Component-level fatigue life prediction of short fiber reinforced polymers via a novel parametric fatigue dataset generation method

Abstract

Predicting the fatigue life of short fiber reinforced polymers (SFRP) is complicated due to their inherent heterogeneity and in-service alternating loads. Despite numerous research addressing the fatigue life prediction of SFRP specimens, applying these findings to engineering applications remains challenging. This study presents an innovative component-level fatigue life prediction framework for SFRP components, central to which is a parametric material fatigue dataset (MFD) generation method considering fiber microstructures and stress ratios. Local fiber orientation tensors from mold flow analysis are then mapped onto the structural mesh to obtain the stress field.
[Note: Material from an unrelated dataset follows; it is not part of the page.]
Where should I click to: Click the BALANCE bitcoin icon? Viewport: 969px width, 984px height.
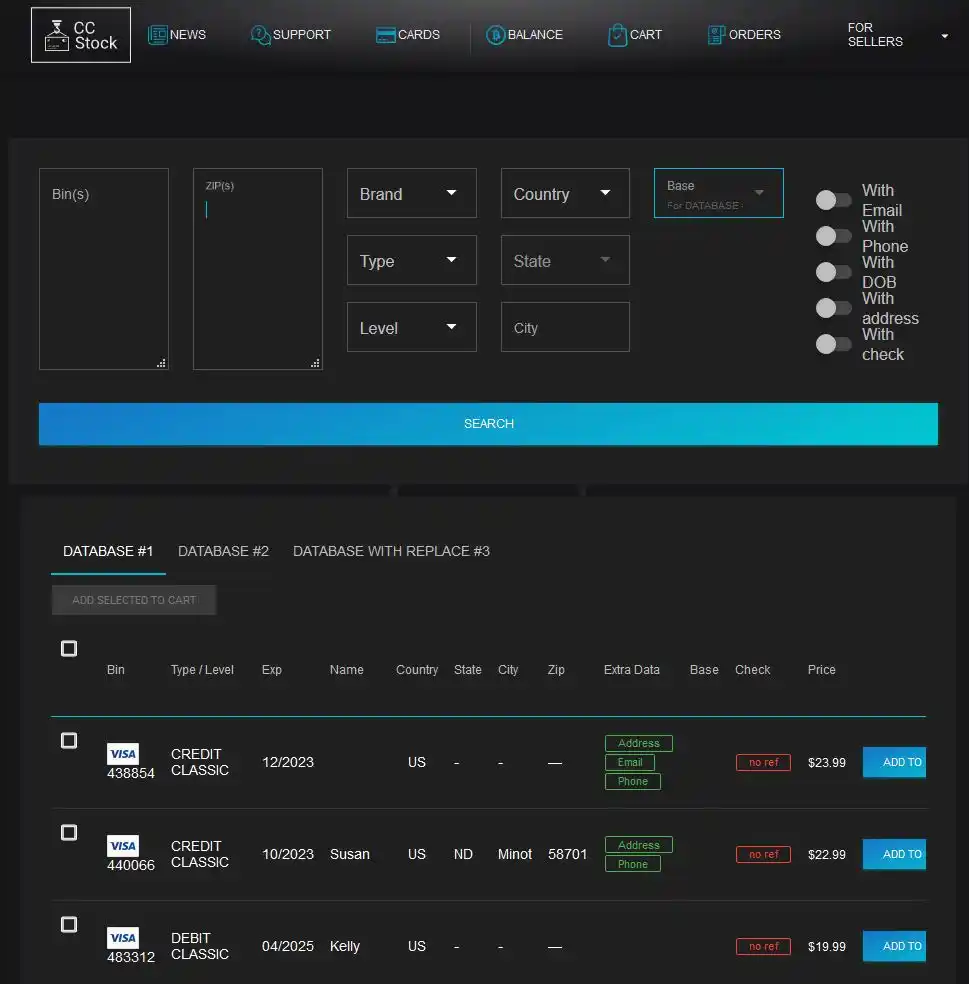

Fatigue life is subsequently solved using MFD and local stress via a polynomial-form parametric multiaxial fatigue failure criterion. The accuracy of the MFD generation method and the fatigue life calculation algorithm is confirmed through micromechanical models and fatigue tests on specimens with various orientations and stress ratios. Final validation is achieved via fatigue tests and numerical modeling of an SFRP automobile tailgate. Results show that the fatigue crack initiation is accurately identified, and the predicted life falls within a threefold error band of the experimental value, confirming the high reliability of this framework. This study advances component-level fatigue life prediction of SFRP, offering a procedural and parametric tool for engineering applications.